SELECTED TEXT:
US20150369112A1

US20150369112A1 - Blower for Motor Vehicle

Info

Publication number: US20150369112A1
Application number: US14/764,615
Authority: US
Inventors: Walter Zipp; Thomas Stinner
Original assignee: Ipetronik GmbH and Co KG
Current assignee: Ipetronik GmbH and Co KG
Priority date: 2013-01-31
Filing date: 2013-11-25
Publication date: 2015-12-24
Also published as: DE102013100998A1; EP2951413A1; WO2014117886A1

Abstract

posed is a blower (10) for a motor vehicle, in particular a blower (10) for a heating and air conditioning unit and/or an engine of a motor vehicle, comprising:—a compressed air generator (14) for generating compressed air and—a sheath flow nozzle (12) for discharging the compressed air in the form of a sheath flow (34, 34 a, 34 b, 34 c) by means of which feed air (32), in particular feed air conducted to the sheath flow nozzle (12) via a feed air supply (20), is entrained in the form of a central flow (36, 36 a, 36 b, 36 c).

Description

The present invention relates to a blower for a motor vehicle, in particular a blower for a heating and air conditioning unit and/or an engine of a motor vehicle. The engine further relates to a method for ventilating a motor vehicle as well as to an assembly consisting of a blower and a heat exchanger for a motor vehicle.
Automotive blowers are used, for example, in the radiator. Typically, a fan with rotating rotor blades is provided and conducts outdoor air to cool the engine water and/or the condenser of the air conditioning unit. The air heated in this way can be used simultaneously for heating the vehicle cabin. In the case of such fans, in the prior art an asymmetric division of the rotors as well as an optimised flow profile of the rotor blades are used. However, in the prior art there is a problem that such blowers produce significant noise during operation, which is perceived in the vehicle cabin as unpleasant. Another problem is that the large rotor blades accumulate dirt over time and are difficult to clean from the outside. In this respect, it cannot always be ensured that, for example, the engine water or the condenser of the refrigeration circuit are sufficiently cooled.
In view of the above problems in the prior art, the purpose of the present invention is to provide a blower and a method for ventilating a vehicle in which one or more of the aforementioned problems do not occur.

SUMMARY OF THE INVENTION

According to a first aspect of the present invention a blower for a motor vehicle, in particular for a heating and air conditioning unit and/or an engine of a motor vehicle, is provided, wherein the blower comprises:

- a compressed air generator for generating compressed air and
- a sheath flow nozzle for discharging the compressed air in the form of a sheath flow, by means of which feed air, in particular feed air conducted to the sheath flow nozzle via a feed air supply, is entrained in the form of a central flow.

A further aspect of the invention relates to a method for ventilating a motor vehicle, in particular for ventilating a heating and air conditioning unit and/or an engine of a motor vehicle, comprising the following steps:

- generating compressed air
- conducting the compressed air to a nozzle,
- discharging the compressed air from the nozzle in the form of a sheath flow, and
- entraining feed air as a central flow within the sheath flow.

STORED ROWS:
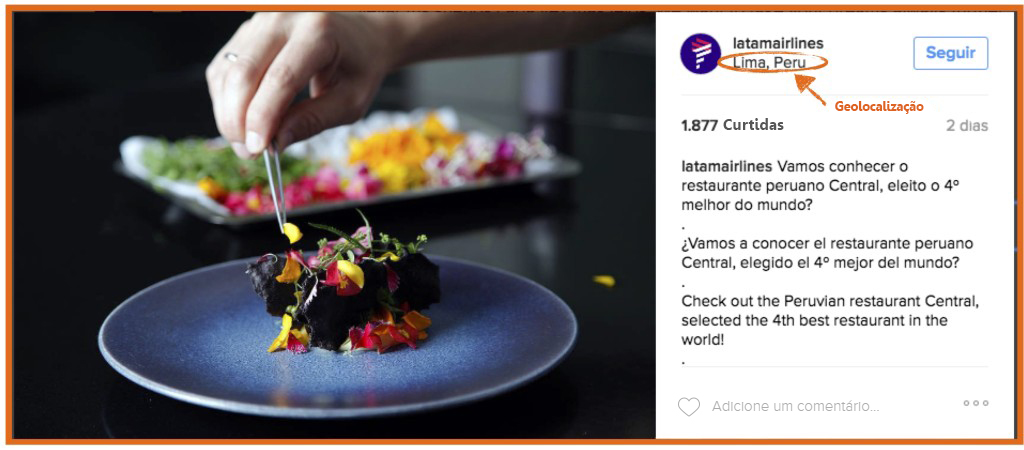Image resolution: width=1024 pixels, height=450 pixels.
Task: Open more options three-dot menu
Action: (x=976, y=404)
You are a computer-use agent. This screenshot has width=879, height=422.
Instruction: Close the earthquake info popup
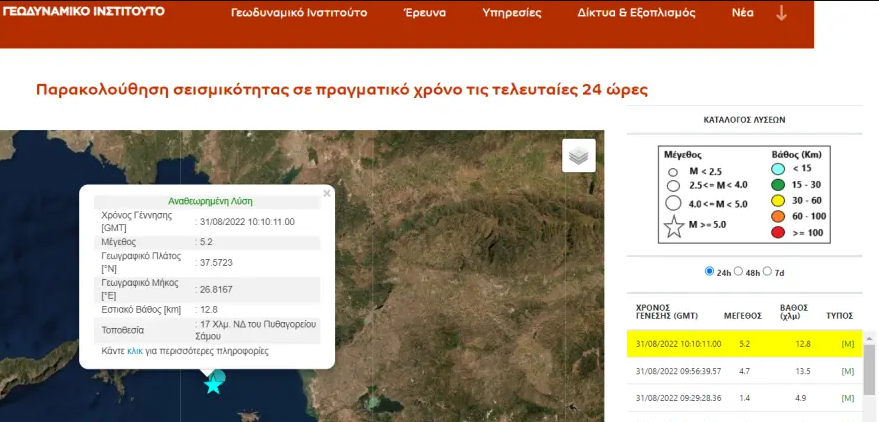(327, 194)
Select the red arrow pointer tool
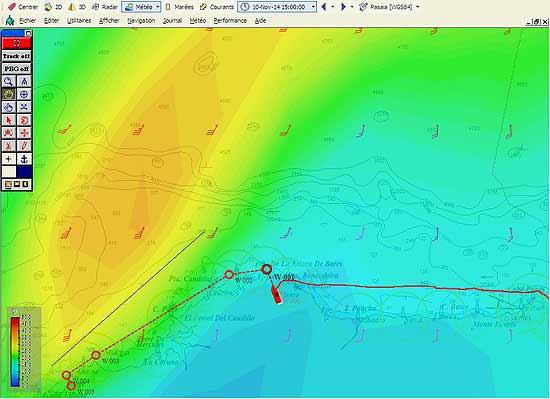Image resolution: width=550 pixels, height=399 pixels. [x=9, y=120]
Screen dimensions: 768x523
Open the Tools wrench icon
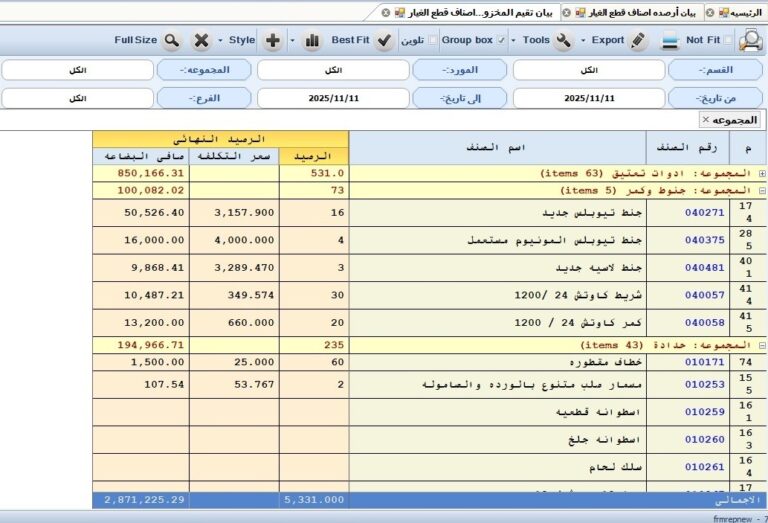563,40
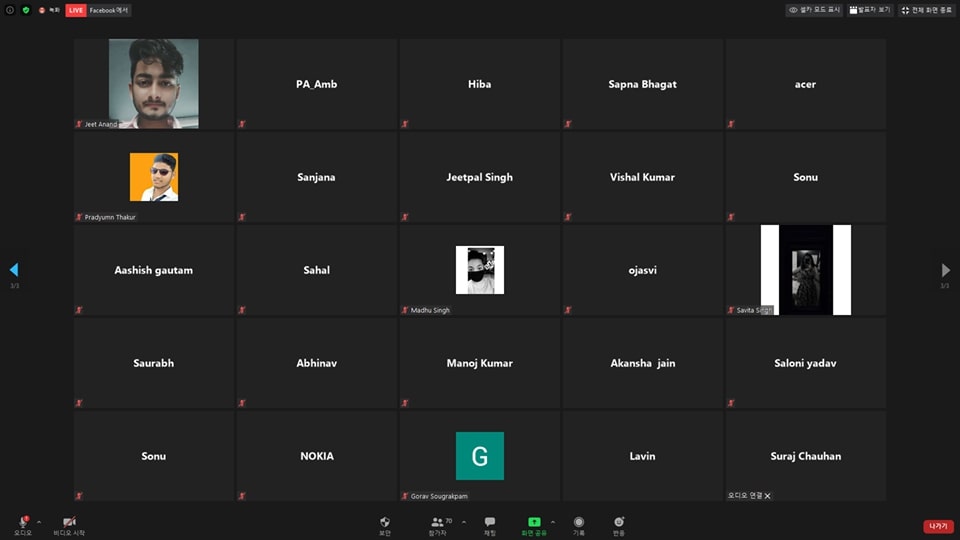The width and height of the screenshot is (960, 540).
Task: Toggle the speaker view button
Action: tap(870, 10)
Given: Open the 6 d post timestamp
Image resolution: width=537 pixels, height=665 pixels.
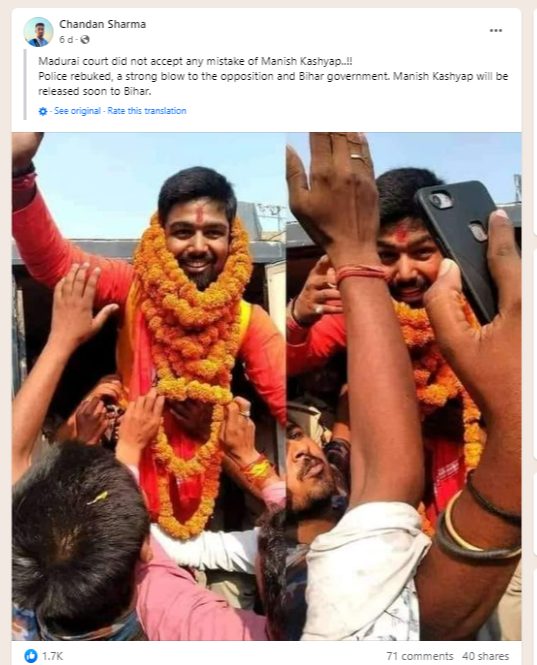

PROBLEMS TO SOLVE:
A) According to the blower patent text, what happens to the large rotor blades of prior-art fans over time?
B) Resume the blower patent text, starting after the final step of the ventilation method.

THE ANSWERS:
A) They accumulate dirt and are difficult to clean from the outside.

B)
Preferred embodiments of the invention are defined in the dependent claims.
The blower according to the invention can, for example, be used as a passenger car front fan, which cools the cooler of the engine water and/or the condenser of the air conditioning unit. According to the invention, it is possible for most of the feed air to be discharged from the blower as a central flow, in which case the central flow is not driven by rotor blades but is entrained by the sheath flow. Experiments have shown that the acceleration of the air by rotor blades is responsible for much of the noise that is produced, whereas the entrainment of the central flow according to the invention causes the development of much less noise. A specific quantity of accelerated sheath flow can cause a multiple volume of air to be entrained as a central flow. A similar principle has proven to be very efficient, for example in the Dyson fan or jet engines.
It is understood that, in this case, not only does the sheath flow nozzle have a point-shaped opening but the opening according to the invention is typically designed in a linear fashion or in a linear fashion with breaks, so that a suitable sheath flow for entraining the central flow can be generated. The contour of the sheath flow nozzle does not have to be closed. It is also possible for open line sections to be provided. A possible lower fluidic efficiency is taken into account.
The blower according to the invention essentially does not require rotor blades. The compressed air generator can be executed in the form of a compressor, in which case, in certain embodiments, rotor blades are used in the compressor. Since the compressor is advantageously only used for the generation of the compressed air for the sheath flow, many of the disadvantages of the use of rotor blades can nevertheless be avoided, because the rotor blades in the compressor are much smaller than the main rotor blades in a conventional blower.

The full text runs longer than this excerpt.